In an upcoming study of older adults, he hopes to identify an epigenetic marker for cognitive function. The project will employ mitochondriomics, which measures changes to DNA in mitochondria, the cell’s power plant, rather than the usual nuclear DNA. Baccarelli says he is excited by “the Mailman School’s critical mass of investigators working on aging,” and looks forward to collaborating on new research into older populations susceptible to environmental toxins and climate changes.

Undoing the Damage

Meanwhile, Baccarelli is exploring avenues for prevention and treatment. One recently completed National Institutes of Health-funded study is exploring whether a vitamin supplement can make a difference for people whose epigenomes have been changed by air pollution. “Potentially with these nutritional supplements, we can reverse those changes, or at least prevent them before they happen,” he says.

Another target is a type of extracellular RNA that travels through the body in tiny capsules known as vesicles and serves as a kind of communication system between organs and tissue. Every time we inhale air pollution, these RNA send a pro-inflammatory signal that appears to inflict damage on multiple organs. “Potentially we could create signals that go in the opposite direction,” he says. Not surprisingly, Baccarelli is eager to be a part of Columbia University’s Precision Medicine Initiative

New Leadership

At the Harvard T.H. Chan School of Public Health, where he currently serves as associate professor of Environmental Epidemiology, Baccarelli designed and taught the first class worldwide on environmental epigenetics. When he joins the Mailman School in June as chair of Environmental Health Sciences, teaching epigenetics will continue to be a priority. 
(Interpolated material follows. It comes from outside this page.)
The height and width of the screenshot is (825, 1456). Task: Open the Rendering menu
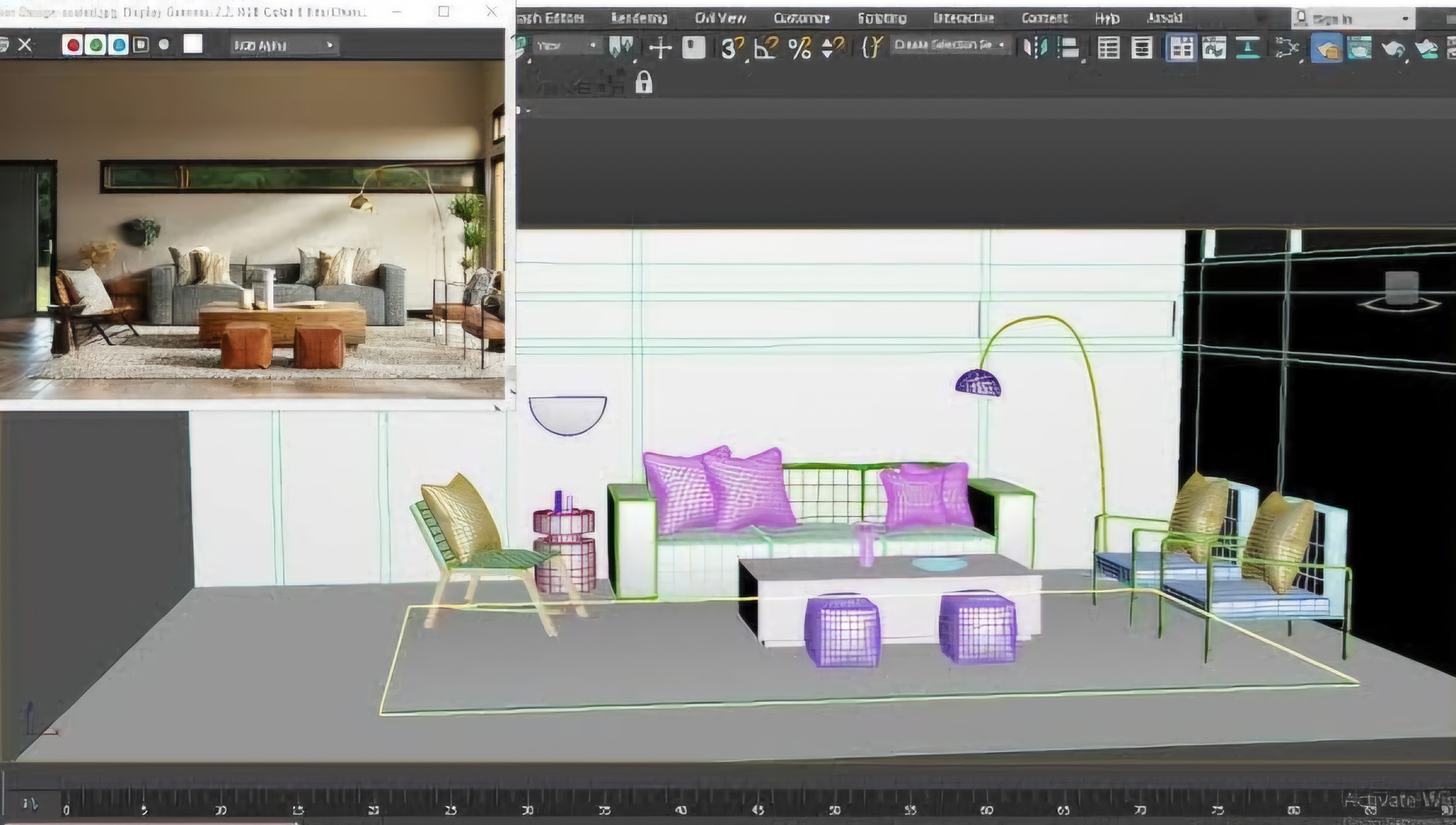coord(639,18)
Given his use of musical metaphors, Baccarelli admits to being a fan of symphonic music. Anticipating his new role, Baccarelli again looks to the concert hall, suggesting that a scientific department should function like an orchestra, relying on shared responsibility and trust. “A symphony can be spectacular, not just because each performer is amazing, but because they are engaged in creating something special together,” he says. “Individually, each of us, scientists and musicians alike, can be brilliant. Together, we can be unforgettable.”